I always loved Mary McGrory’s writing in the Washington Post, especially her clever ways of skewering pomposity and the billowing hot air from the right.
Mary died last night at 85, and her obituary in the Washington Post is a delight, just like her. After reading her columns for years, I’m now learning things about the writer herself. And she was just as I thought she’d be.
Born Aug. 22, 1918, in Boston, McGrory had 85 poetic and eventful years on a sometimes disappointing but often amusing Earth.
… Her career stretched from the Army-McCarthy hearings of 1954, when the unknown McGrory jolted the capital with her charming but rapier daily reports, to the Iraq war of 2003, on which she wavered with characteristic candor before coming down squarely in opposition in some of her last columns before a stroke silenced her voice.
… Never is a long time, but it seems safe to say that Washington won’t soon see her like again. McGrory could command senators to sing old hymns for her lasagna; her lawn boys went on to senior positions in government and journalism; and through nearly 50 years of covering politics she managed, by flirtation and intimidation, always to avoid schlepping her own suitcase.
… “The star, Senator McCarthy, ploughs his high-shouldered way through the crowds amid small cheers. He is tanned and grinning,” she wrote in her first dispatch, published April 23, 1954. “Secretary of the Army Robert Stevens, by contrast with the Senator, looks about as dangerous as an Eagle Scout leading his first patrol.” McCarthy’s devious counsel, Roy Cohn, was “pale, wan and a trifle aggrieved,” she continued; “he looks like a boy who has had a letter sent home from school about him and come back with his elders to get things straightened out.”
… McGrory’s Pulitzer Prize was a question of when, not if. When it came, the timing was apt. With Watergate. Washington and the nation were once again riveted by Senate hearings, just as in 1954. Once again, McGrory’s was the definitive eye.
… McGrory followed the drama through its climax in Nixon’s August 1974 resignation, and for her work that year she received journalism’s highest honor. Her aversion to Nixon had not wavered after that wild 1962 news conference.
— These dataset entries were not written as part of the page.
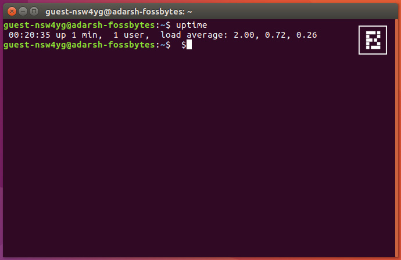Viewport: 401px width, 260px height.
Task: Click the empty title bar area
Action: click(x=294, y=12)
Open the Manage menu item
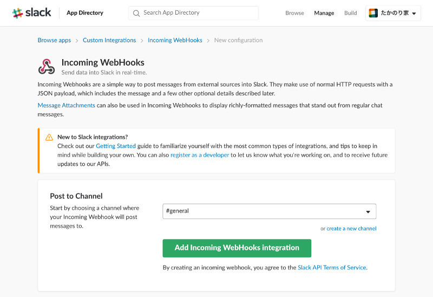 coord(324,13)
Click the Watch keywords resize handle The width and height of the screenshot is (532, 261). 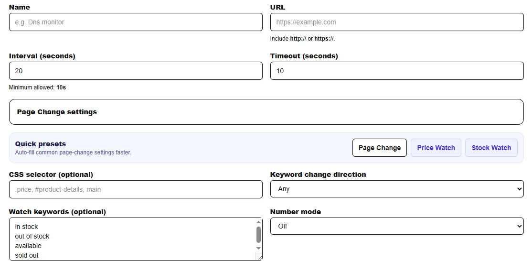(259, 257)
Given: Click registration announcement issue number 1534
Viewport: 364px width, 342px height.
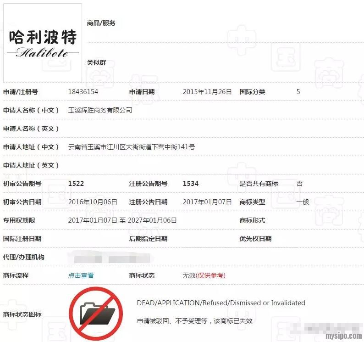Looking at the screenshot, I should [191, 184].

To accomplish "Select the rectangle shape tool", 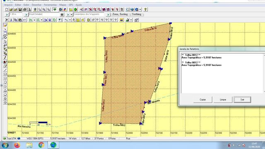I will [5, 74].
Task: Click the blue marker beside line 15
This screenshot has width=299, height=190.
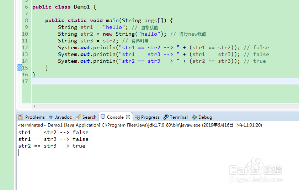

McGrory lit into him straightaway once he reached the White House and never let up, and when the list of White House “enemies” compiled by Nixon aides became public in 1973, no one was surprised to see her name on it.
Membership on the list “was great,” McGrory later said. Columnist Art Buchwald complained that he, too, should have been on the list — “he’d written as much anti-Nixon stuff as I had,” McGrory recalled him saying. But he took her to the place of the moment, Sans Souci, to celebrate, and when they walked in, the diners rose in a standing ovation.